Congressman Frank Wolf gave a speech on March 6 on the House floor about the challenges he and other people who stutter face. Below is the complete text of Congressman’s remarks:
“Today I rise to discuss something very close to me.  I want to talk about stuttering.  I have been a life-long stutterer.
“More than 70 million people stutter.  One in every 100 people in the world stutters and in the U.S., more than 3 million Americans stutter.  You probably have a friend, a neighbor, a classmate, a coworker or a family member who stutters.  Most people do.
“About five percent of all children go through a stuttering phase that lasts six months or more. Some will recover by late childhood, but one out of every 100 children will be left with long-term stuttering.
“I would like to take this time to tell you a little more about stuttering; what it is, and how family members and friends can help.
“Stuttering is a disorder where the flow of speech is broken by repetitions, prolongations or abnormal stoppages of sounds and syllables.  For some people, unusual facial and body movements may happen when they try to speak.
“Stuttering is most likely caused by four factors:
• Genetics
• Child development, for example, children with other speech and language problems or developmental delays are more likely to stutter
• The make-up of the brain. An ongoing research study by Dr. Anne Smith with the Purdue University Stuttering Project shows that people who stutter seem to process speech and language differently than those who don’t.
• Lastly, family dynamics have an impact – high expectations and fast-paced lifestyles can also contribute to stuttering
“People who stutter are no different from those who don’t stutter.  In fact, studies by Dr. Ehud Yairi at the University of Illinois show that people who stutter are as intelligent and as well-adjusted as those who don't.
“Contrary to what many people believe, stuttering can be treated.  Speech-Language Pathologists, therapists trained to help deal with speech issues like stuttering, often work in schools, clinics, at universities and in private practice to help treat stuttering.
“The most important thing – and many experts agree – that early intervention is key.  The earlier we can identify stuttering in our children, and get them the help they need, the better chances we have of helping them to speak more fluently.
“If you stutter, if your child or a loved one stutters, or if you even think they might be stuttering, get help immediately.  One of the best ways to get help is by visiting the Stuttering Foundation. The Foundation was started by Malcolm Fraser more than 70 years ago. His book, called Self-Therapy for the Stutterer was originally published in 1978 and is still one of the best books on stuttering available.

* Data for review:
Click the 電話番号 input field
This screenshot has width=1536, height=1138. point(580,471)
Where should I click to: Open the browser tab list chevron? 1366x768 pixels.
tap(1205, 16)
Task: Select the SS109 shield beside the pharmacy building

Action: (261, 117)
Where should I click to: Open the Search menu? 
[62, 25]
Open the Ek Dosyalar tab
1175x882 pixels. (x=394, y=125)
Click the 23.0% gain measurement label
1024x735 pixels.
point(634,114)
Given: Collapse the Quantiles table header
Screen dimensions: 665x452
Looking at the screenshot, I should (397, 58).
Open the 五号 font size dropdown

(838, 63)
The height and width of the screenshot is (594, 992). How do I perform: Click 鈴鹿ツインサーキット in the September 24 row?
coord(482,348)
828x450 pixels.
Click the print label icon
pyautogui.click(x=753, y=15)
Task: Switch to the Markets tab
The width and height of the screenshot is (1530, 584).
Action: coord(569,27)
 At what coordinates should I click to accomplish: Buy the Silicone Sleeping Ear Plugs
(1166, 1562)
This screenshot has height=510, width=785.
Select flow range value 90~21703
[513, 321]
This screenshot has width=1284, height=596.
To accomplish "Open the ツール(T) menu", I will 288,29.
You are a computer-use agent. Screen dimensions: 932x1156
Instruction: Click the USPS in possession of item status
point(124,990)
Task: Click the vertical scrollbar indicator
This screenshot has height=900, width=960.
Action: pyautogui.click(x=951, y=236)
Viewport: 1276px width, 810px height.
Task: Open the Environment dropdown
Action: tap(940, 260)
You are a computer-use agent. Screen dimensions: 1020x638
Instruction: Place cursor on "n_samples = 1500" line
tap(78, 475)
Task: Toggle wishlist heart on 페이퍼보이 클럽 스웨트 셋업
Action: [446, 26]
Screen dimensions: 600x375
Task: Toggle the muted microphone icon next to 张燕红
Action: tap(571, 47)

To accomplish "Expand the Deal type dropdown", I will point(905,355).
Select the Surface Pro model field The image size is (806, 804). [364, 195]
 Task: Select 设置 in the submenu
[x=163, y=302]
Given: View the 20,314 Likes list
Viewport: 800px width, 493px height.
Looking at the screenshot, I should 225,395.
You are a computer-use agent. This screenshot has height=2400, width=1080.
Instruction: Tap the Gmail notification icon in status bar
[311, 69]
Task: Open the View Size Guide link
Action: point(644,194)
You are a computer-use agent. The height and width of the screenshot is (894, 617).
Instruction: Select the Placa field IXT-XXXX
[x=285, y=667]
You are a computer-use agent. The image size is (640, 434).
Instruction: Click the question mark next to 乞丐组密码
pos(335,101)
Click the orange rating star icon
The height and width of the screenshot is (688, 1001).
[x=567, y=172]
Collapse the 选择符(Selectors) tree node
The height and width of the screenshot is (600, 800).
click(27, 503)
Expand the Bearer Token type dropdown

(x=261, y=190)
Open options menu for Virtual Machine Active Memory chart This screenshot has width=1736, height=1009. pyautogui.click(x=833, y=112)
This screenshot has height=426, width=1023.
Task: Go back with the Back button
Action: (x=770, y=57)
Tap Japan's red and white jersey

* Tasks to complete:
[a] According to the speech on stuttering, who started the Stuttering Foundation?
[b] Retype the part of the speech on stuttering between "Congressman Frank Wolf" and "a life-long stutterer.", inclusive.
Rely only on the speech on stuttering, not on the records.

* Solutions per task:
[a] Malcolm Fraser started the Stuttering Foundation.

[b]
Congressman Frank Wolf gave a speech on March 6 on the House floor about the challenges he and other people who stutter face. Below is the complete text of Congressman’s remarks:
“Today I rise to discuss something very close to me.  I want to talk about stuttering.  I have been a life-long stutterer.